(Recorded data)
────────────────

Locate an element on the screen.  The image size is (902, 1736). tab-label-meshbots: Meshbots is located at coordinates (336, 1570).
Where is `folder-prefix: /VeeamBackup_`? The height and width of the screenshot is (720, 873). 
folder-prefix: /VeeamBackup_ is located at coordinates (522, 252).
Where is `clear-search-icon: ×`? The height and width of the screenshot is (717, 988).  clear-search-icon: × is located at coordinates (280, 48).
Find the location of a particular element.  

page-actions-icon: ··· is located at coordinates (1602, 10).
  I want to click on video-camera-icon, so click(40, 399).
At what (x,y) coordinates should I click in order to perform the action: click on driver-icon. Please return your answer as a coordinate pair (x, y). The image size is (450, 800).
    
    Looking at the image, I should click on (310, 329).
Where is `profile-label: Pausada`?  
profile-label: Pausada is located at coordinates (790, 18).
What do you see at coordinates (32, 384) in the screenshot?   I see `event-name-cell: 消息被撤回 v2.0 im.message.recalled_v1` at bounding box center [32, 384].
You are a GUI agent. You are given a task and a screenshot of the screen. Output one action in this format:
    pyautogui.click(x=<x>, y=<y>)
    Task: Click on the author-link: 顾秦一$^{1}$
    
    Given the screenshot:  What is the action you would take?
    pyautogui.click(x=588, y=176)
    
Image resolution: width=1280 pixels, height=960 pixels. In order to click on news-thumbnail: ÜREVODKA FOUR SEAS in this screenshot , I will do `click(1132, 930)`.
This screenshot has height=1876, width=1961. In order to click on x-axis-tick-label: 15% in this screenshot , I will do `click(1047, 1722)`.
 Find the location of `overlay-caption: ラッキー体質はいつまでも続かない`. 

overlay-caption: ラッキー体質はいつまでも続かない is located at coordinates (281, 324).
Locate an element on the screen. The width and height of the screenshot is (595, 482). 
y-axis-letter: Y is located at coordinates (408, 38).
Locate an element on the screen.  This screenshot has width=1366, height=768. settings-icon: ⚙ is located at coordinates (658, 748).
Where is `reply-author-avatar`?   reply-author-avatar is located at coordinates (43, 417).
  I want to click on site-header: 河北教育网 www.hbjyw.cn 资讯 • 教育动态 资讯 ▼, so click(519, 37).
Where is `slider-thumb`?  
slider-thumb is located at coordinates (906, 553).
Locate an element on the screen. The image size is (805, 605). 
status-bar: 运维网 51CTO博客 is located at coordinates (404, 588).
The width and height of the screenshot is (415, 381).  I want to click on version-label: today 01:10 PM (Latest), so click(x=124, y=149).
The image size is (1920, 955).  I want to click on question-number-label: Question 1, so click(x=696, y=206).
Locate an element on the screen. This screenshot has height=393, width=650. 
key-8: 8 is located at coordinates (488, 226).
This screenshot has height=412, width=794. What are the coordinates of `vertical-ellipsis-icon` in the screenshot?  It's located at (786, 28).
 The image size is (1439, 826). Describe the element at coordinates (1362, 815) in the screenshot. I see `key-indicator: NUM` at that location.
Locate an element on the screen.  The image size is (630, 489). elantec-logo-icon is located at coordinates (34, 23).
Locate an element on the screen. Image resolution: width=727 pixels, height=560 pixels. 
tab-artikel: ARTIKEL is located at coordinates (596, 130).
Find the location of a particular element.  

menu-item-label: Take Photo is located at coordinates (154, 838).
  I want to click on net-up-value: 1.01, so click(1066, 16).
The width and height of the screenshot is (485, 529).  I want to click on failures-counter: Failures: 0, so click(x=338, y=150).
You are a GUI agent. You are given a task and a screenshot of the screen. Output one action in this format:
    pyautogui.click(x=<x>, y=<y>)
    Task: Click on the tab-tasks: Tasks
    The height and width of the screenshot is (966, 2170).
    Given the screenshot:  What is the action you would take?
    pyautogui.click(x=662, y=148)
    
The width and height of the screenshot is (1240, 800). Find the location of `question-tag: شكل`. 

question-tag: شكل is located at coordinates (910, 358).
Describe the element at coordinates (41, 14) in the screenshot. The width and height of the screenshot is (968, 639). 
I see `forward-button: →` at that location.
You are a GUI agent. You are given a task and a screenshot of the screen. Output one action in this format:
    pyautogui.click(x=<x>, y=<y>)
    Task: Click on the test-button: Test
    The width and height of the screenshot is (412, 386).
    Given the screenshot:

────────────────

● Work instructions
Report how many lines in the entries above contain the string "should". Give only the number.

● Response area
2